Bei den Cycadeen beginnt die Bildung des Antheridiums bereits mit der Keimung des Pollenkornes. Das gesamte Mikroprothallium besteht hier letztlich aus einem einzigen und zudem noch stark reduzierten Antheridium. Bei der ersten Teilung der Mikrospore wird eine kleinere Prothalliumzelle und einer größere Initiale gebildet ( Abb. 34 Iia ). Die Initiale gliedert zur Prothalliumzelle hin nochmals eine Zelle abt, die generative Zelle genannt wird (Abb. 34 IIb ). Der größere Rest der Initiale wird Pollenschlauchzelle genannt, weil sie dem Pollenschlauch der Blütenpflanzen homolog ist. Die generative Zelle wölbt sich im Verlauf der weiteren Entwicklung auf ( Abb. 34 IIc ) und wird durch eine trichterförmige Zellwand in eine äußere rinförmige Zelle und eine innere spermatogene Zelle unterteilt. Die rinförmige Zelle wird Stielzelle genannt und ist im medianen Längsschnitt zweimal getroffen (in Abb. 34 IId-f dunkler als die spermatogene Zelle dargestellt). Vom Zustand in Abb. 34 IId bis zum Zustand in   Abb. 34 IIe finden keine weiteren Teilungen mehr statt, die Proportionen ändern sich aber und die Pollenschlauchzelle wächst zu einem kurzen haustorialen Pollenschlauch aus, der im Nuzellus "wurzelt". Wegen dieser Funktion wird er manchmal als das Rhizoid des Antheridiums betrachtet, er entspricht aber der Haubenzelle des Farn-Antheridiums und kann nicht ohne weiteres mit einem Rhizoid einer Moospflanze oder eines Farnprothalliums homologisiert werden.
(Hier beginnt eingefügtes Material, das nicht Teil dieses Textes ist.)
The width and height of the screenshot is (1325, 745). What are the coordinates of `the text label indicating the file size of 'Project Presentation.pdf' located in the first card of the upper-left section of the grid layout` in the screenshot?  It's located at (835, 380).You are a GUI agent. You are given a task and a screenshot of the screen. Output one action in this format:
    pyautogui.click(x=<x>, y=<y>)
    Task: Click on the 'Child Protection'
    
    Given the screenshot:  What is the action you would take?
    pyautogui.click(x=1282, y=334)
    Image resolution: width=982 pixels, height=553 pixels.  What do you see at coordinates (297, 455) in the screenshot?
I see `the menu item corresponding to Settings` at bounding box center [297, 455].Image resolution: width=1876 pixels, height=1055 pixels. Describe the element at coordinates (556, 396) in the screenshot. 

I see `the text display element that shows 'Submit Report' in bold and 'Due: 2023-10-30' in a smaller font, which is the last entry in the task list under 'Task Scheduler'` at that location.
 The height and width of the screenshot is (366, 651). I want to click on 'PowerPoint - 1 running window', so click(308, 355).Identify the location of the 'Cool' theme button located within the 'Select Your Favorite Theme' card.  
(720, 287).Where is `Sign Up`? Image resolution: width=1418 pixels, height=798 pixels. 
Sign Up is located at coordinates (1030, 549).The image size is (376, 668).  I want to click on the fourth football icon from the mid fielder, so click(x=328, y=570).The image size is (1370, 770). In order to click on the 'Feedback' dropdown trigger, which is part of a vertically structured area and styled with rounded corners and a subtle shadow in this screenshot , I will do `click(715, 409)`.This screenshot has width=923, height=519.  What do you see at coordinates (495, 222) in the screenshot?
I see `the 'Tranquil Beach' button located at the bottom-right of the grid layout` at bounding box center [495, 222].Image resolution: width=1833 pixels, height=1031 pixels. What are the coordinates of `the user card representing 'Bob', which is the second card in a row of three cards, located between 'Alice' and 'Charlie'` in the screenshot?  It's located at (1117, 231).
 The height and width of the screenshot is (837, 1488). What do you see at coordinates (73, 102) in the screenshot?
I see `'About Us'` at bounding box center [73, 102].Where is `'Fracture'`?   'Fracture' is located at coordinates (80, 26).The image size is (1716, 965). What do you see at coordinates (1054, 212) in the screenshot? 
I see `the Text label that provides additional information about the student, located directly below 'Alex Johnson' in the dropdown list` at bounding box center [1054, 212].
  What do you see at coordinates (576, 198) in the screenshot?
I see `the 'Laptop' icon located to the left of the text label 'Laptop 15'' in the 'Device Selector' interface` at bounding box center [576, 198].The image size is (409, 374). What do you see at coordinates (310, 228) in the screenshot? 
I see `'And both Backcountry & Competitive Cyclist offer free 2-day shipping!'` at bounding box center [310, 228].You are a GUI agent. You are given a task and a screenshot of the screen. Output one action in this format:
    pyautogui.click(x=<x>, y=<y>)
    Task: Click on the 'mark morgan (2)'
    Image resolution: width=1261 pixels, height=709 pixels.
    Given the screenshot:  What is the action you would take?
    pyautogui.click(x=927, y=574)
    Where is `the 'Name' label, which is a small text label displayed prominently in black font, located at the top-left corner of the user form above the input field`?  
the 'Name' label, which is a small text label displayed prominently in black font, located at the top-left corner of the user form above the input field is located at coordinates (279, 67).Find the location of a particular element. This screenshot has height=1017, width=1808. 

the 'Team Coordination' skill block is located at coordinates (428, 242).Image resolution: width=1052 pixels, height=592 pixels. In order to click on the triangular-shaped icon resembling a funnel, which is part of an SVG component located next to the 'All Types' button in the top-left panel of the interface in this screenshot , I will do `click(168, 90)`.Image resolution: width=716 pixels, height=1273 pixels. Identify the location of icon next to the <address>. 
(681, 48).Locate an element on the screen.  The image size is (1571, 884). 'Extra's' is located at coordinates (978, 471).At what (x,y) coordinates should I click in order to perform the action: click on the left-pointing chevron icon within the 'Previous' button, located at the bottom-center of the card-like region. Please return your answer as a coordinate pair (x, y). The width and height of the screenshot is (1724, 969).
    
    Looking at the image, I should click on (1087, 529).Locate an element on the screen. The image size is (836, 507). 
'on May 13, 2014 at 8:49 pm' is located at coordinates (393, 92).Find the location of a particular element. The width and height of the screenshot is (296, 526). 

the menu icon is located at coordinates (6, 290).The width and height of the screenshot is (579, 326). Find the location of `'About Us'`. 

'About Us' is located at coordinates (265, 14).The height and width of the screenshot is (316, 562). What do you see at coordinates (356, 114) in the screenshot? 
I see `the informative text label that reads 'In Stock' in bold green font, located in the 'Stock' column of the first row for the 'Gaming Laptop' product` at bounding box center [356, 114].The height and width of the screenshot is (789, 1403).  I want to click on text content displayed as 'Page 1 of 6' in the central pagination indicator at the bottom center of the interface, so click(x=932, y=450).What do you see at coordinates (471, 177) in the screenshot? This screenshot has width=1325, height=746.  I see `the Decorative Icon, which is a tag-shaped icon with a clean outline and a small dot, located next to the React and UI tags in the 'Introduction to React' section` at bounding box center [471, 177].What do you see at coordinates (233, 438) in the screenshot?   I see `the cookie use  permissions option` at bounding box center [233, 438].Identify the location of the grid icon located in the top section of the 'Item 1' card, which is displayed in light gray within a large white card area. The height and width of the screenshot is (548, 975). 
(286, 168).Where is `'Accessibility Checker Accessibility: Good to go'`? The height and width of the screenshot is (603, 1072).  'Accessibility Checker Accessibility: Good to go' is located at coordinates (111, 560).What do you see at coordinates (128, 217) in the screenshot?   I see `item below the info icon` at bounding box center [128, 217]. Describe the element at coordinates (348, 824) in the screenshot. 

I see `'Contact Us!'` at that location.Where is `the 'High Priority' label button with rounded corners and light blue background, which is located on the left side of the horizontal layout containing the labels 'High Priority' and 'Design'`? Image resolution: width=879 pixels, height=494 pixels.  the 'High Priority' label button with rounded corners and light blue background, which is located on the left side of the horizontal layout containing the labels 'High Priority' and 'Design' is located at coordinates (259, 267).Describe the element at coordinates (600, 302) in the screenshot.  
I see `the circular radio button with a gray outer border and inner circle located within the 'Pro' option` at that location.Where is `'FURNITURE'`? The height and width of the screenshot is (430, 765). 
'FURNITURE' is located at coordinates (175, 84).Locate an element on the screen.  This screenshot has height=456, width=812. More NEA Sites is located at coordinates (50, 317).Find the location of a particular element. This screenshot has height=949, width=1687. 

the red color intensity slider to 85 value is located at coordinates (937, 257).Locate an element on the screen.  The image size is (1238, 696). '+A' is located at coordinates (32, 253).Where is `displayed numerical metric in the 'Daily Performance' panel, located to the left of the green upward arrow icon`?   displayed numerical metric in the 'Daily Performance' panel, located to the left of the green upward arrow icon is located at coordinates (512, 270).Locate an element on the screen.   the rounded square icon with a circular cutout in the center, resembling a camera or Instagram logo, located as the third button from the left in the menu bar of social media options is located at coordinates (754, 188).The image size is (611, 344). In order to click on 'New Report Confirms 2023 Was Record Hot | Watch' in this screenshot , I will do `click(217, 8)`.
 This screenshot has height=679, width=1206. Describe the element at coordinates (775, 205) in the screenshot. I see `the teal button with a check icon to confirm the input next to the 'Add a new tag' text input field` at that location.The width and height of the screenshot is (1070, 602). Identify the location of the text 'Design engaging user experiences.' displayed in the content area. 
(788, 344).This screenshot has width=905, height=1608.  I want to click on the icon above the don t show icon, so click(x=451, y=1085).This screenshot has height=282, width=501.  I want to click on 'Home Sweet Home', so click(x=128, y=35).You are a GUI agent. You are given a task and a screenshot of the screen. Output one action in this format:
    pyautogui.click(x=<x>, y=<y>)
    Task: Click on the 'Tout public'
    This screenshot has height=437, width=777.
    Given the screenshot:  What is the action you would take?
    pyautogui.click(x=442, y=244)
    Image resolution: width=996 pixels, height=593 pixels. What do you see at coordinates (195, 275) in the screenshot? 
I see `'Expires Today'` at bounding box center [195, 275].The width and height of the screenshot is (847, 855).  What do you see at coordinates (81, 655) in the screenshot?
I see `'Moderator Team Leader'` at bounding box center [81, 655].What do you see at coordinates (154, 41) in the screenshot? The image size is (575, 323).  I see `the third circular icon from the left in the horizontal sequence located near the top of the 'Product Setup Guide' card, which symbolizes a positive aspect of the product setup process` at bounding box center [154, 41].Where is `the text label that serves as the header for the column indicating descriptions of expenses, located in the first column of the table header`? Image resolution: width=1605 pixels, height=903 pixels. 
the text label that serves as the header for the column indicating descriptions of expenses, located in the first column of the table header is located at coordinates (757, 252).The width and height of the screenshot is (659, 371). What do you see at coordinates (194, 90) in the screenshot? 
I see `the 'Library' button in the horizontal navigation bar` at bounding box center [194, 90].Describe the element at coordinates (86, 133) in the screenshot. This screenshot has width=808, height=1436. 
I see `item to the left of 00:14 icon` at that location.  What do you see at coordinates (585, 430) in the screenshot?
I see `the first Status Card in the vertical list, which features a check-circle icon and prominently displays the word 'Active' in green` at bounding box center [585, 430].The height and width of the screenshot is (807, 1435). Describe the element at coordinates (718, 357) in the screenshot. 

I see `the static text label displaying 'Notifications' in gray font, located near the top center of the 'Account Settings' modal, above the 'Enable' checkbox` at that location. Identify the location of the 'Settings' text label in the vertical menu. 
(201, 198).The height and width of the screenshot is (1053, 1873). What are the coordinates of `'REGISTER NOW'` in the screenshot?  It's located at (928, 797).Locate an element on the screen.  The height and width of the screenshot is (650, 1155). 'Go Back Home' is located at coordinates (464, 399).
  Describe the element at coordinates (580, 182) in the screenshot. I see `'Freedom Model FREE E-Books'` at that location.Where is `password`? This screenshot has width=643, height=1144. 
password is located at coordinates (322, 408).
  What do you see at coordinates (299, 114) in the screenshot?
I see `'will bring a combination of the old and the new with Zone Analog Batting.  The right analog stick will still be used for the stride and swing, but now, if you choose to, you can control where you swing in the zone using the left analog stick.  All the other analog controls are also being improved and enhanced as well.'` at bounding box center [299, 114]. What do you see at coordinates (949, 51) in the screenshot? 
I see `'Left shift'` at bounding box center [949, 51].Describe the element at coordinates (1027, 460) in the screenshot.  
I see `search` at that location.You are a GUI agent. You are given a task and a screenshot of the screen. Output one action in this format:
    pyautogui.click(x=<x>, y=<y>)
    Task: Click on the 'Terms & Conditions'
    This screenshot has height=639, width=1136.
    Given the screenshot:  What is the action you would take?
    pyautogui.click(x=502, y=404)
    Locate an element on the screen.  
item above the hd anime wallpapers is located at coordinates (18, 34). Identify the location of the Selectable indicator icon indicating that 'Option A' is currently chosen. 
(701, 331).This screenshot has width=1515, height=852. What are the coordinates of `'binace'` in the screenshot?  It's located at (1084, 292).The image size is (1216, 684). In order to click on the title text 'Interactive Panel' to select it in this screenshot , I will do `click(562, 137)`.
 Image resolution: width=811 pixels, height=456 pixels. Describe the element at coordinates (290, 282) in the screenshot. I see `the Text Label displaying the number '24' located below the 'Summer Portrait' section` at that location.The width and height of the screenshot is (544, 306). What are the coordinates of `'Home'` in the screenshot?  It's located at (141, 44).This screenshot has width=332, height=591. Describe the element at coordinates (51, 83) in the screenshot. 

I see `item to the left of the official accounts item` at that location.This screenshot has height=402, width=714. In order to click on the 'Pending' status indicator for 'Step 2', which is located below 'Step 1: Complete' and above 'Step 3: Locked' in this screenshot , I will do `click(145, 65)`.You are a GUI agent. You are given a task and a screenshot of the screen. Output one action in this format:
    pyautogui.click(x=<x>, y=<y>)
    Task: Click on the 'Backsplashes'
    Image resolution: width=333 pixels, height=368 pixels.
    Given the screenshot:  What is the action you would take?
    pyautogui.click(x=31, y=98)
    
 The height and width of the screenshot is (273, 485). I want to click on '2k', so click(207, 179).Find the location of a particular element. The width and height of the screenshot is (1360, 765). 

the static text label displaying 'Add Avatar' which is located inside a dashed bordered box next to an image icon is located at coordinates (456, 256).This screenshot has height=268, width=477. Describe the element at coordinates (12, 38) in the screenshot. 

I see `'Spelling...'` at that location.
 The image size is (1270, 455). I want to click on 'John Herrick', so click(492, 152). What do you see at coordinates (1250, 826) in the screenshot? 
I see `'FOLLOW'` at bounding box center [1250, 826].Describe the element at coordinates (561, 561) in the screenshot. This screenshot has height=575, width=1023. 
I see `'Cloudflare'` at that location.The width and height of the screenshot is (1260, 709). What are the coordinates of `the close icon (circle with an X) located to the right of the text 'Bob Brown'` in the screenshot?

Aus der spermatogenenen Zelle gehen in einem letzten Schritt zwei kugelige Spermatozoide mit einem schraubigen Wimperband hervor ( Abb. 34 IIf ).

 

Bei den Angiospermen erfolgen insgesamt nur noch zwei Zellteilungen, bei denen keine festen Zellwände mehr ausgebildet werden. Alle aus der Mikrospore hervorgehenden Zellen sind daher wie tierische Zellen nackt. Aus einer ersten Teilung geht eine größere vegetative Zelle und eine kleiner generative Zelle hervor (Abb. 34 Ia ). Die größere Zelle wird ohne weitere Teilung zum Pollenschlauch und kann daher auch als Polleschlauchzelle bezeichnet werden. Die generative Zelle löst sich ganz von der Außenwand und liegt dann vollständig innerhalb der Pollenschlauchzelle (Abb. 34 Ib ). Sie teilt sich noch einmal und bildet zwei Spermazellen, die im Pollenschlauchhinter dem vegetativen Kern her   zur Samenanlage wandern (Abb. 34Ic,d ). Dort öffnet sich der Pollenschlauch in den Embryosack hinein und eine der beiden Spermazellen vereinigt sich mit der Eizelle zur Zygote, die andere verschmilzt mit der Embryosackzelle und bildet das sek. Endosperm.